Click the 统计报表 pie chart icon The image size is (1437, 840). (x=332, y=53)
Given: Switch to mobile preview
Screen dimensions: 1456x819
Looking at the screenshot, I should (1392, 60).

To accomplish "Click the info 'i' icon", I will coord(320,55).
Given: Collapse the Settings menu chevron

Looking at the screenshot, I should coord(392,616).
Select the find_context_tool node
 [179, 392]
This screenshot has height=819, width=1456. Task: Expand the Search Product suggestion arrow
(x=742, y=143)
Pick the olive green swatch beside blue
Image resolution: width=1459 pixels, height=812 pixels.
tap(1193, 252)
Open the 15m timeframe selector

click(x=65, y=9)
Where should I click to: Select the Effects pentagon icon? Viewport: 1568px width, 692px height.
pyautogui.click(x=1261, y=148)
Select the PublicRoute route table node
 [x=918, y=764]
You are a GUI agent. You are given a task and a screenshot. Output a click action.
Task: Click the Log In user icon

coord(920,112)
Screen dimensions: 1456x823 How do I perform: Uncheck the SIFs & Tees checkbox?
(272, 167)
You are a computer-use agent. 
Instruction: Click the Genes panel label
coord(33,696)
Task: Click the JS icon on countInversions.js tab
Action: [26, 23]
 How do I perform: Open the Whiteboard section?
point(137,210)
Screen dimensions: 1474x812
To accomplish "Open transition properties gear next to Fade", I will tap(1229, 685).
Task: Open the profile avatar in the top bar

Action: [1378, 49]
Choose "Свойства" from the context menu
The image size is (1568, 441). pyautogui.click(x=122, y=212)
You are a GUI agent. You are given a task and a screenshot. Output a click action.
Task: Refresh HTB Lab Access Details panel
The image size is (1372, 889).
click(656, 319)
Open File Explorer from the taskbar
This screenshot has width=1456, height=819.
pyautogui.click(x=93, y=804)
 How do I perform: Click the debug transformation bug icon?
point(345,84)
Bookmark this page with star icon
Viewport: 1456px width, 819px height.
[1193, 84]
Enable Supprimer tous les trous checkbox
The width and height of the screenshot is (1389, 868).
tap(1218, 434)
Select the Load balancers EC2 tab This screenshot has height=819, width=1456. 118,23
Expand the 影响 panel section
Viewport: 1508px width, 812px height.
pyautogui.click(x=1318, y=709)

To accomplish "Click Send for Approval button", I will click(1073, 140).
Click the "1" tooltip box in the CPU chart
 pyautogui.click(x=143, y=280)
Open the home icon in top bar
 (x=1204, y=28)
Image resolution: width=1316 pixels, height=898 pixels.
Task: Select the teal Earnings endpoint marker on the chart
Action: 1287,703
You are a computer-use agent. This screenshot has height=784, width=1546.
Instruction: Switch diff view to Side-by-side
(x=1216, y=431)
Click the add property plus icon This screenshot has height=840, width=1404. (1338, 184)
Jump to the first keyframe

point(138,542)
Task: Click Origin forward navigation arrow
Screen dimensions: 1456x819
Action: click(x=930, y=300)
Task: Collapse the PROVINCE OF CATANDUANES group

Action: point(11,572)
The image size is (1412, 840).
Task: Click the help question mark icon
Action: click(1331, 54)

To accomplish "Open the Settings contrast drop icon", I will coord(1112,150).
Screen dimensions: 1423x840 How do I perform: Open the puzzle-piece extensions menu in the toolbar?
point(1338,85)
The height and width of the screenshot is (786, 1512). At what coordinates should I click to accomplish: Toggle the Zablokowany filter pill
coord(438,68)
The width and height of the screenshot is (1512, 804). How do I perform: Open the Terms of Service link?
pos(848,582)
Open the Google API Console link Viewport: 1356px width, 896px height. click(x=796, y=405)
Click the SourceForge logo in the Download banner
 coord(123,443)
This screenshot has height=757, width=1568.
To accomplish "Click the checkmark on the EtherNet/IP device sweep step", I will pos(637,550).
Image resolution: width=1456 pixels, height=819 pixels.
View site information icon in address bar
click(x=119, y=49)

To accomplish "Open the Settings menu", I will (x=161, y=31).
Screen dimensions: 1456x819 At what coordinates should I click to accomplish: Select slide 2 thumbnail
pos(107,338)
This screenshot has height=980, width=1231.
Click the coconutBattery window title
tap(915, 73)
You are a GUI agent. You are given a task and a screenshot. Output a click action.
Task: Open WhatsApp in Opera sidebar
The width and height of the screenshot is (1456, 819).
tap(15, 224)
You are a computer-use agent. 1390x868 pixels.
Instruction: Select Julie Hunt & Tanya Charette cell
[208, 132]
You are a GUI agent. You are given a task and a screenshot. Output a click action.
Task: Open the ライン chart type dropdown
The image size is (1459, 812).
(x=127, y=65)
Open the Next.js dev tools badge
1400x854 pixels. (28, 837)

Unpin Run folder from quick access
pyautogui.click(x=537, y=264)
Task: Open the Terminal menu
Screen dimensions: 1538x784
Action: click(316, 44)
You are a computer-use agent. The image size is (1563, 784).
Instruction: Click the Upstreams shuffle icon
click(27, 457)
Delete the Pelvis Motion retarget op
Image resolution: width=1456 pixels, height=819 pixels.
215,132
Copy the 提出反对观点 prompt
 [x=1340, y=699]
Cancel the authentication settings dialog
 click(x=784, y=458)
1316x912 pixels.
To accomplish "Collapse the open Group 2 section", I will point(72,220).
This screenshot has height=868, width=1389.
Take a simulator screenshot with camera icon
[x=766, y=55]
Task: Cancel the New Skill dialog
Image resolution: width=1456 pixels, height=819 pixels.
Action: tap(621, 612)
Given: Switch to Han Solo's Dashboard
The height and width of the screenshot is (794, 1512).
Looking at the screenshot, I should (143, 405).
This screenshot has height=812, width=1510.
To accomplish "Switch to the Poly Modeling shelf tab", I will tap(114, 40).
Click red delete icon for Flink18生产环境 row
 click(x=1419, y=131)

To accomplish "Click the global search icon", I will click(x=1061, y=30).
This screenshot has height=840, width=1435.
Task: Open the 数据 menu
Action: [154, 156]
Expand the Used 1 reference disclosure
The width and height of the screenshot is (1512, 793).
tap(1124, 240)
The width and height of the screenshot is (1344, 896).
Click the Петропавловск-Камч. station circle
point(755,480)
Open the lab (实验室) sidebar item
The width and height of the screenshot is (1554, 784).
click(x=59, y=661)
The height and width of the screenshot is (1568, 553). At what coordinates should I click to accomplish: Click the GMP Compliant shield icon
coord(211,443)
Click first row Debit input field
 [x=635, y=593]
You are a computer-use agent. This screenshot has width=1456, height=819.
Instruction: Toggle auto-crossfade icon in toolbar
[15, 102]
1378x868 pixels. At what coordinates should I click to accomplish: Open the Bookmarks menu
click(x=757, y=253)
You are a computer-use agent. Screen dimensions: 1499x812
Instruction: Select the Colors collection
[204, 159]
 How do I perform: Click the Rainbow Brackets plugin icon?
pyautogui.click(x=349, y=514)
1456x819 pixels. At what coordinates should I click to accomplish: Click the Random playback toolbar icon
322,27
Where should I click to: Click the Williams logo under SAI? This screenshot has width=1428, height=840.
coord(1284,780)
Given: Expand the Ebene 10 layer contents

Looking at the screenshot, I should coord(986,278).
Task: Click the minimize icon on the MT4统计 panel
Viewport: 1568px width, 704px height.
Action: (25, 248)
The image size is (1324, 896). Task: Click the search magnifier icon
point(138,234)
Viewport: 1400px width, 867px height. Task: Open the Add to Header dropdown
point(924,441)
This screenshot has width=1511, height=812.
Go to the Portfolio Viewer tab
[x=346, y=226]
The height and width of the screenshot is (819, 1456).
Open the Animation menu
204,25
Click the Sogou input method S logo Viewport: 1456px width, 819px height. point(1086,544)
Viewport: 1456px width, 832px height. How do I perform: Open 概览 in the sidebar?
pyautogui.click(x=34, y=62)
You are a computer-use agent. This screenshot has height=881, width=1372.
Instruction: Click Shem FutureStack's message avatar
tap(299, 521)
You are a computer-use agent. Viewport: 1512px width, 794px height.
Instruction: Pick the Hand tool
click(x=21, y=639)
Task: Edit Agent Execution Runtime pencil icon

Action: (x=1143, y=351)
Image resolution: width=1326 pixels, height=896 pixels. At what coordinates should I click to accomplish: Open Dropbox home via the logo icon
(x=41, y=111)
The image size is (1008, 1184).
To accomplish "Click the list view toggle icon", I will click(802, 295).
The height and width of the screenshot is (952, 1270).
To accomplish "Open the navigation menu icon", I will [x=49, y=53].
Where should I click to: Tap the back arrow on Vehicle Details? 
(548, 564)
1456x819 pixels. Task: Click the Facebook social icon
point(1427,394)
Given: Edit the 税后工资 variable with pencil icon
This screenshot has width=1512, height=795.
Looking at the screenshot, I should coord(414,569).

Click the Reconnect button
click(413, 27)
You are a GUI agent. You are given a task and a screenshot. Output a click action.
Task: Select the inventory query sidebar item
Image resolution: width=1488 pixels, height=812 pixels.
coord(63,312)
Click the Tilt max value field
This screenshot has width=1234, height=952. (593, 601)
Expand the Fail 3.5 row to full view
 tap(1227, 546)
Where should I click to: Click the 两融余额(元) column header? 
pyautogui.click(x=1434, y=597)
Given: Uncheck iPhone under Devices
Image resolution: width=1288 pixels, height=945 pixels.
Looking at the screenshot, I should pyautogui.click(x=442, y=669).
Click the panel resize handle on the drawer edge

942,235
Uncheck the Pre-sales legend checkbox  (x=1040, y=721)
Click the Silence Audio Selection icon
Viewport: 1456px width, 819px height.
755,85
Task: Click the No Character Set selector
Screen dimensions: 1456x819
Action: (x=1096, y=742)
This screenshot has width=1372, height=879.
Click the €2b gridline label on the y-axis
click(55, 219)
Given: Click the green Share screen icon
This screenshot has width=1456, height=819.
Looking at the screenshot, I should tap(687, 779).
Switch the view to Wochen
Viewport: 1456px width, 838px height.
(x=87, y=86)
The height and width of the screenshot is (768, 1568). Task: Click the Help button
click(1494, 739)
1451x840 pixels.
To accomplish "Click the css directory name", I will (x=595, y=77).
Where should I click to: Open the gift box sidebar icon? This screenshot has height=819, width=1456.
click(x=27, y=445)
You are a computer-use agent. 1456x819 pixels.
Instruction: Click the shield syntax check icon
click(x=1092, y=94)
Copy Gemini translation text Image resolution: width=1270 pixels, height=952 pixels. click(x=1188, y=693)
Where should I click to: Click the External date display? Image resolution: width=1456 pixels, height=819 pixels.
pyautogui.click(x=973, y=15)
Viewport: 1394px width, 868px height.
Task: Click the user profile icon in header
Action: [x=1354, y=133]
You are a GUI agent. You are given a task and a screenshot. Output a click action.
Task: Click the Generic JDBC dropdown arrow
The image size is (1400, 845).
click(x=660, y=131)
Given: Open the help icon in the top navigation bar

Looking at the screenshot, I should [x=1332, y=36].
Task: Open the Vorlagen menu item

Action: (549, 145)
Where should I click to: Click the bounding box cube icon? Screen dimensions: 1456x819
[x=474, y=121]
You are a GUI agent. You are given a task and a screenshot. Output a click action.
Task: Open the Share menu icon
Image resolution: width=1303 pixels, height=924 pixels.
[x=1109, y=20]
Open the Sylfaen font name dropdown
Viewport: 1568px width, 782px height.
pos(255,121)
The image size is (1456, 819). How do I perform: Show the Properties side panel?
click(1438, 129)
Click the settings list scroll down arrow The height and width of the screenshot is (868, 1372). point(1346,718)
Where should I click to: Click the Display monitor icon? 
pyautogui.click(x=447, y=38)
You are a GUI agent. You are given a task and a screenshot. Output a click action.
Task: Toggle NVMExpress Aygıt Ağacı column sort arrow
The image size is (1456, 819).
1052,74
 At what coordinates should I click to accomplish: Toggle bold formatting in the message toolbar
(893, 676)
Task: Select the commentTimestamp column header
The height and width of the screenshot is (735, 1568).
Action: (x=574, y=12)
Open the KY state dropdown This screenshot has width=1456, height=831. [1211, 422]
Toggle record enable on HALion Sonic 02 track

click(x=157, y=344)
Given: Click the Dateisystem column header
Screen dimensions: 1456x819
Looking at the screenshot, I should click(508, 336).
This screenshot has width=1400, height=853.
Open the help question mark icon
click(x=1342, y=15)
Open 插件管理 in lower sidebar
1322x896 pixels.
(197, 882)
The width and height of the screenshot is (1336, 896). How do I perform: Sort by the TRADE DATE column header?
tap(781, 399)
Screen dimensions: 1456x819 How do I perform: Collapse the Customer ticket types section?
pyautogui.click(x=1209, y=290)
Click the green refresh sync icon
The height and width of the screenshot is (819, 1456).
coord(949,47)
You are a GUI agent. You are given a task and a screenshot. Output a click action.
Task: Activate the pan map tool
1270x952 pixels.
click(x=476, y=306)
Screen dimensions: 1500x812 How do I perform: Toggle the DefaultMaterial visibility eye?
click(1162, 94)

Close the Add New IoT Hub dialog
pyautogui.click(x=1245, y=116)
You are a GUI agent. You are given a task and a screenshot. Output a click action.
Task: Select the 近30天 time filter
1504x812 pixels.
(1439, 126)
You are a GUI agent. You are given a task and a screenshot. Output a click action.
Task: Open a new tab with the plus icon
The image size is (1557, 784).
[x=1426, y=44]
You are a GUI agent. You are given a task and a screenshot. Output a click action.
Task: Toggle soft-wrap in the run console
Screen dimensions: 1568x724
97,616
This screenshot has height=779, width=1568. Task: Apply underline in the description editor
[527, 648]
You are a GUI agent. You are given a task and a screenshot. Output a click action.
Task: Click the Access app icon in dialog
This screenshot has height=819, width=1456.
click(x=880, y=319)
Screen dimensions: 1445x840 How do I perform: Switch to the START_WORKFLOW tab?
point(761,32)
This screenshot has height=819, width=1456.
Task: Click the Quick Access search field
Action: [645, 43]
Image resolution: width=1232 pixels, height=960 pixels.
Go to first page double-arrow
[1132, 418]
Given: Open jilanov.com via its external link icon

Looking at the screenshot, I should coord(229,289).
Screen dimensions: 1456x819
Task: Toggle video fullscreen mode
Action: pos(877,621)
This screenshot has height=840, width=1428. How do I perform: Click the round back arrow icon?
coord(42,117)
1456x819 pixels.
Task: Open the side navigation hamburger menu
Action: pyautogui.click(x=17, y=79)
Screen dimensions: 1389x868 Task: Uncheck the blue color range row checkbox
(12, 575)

§ **Exercise directions**
Please determine the number of lines in the records above that include the string "computer", and answer with that number only.

§ **Task response**
9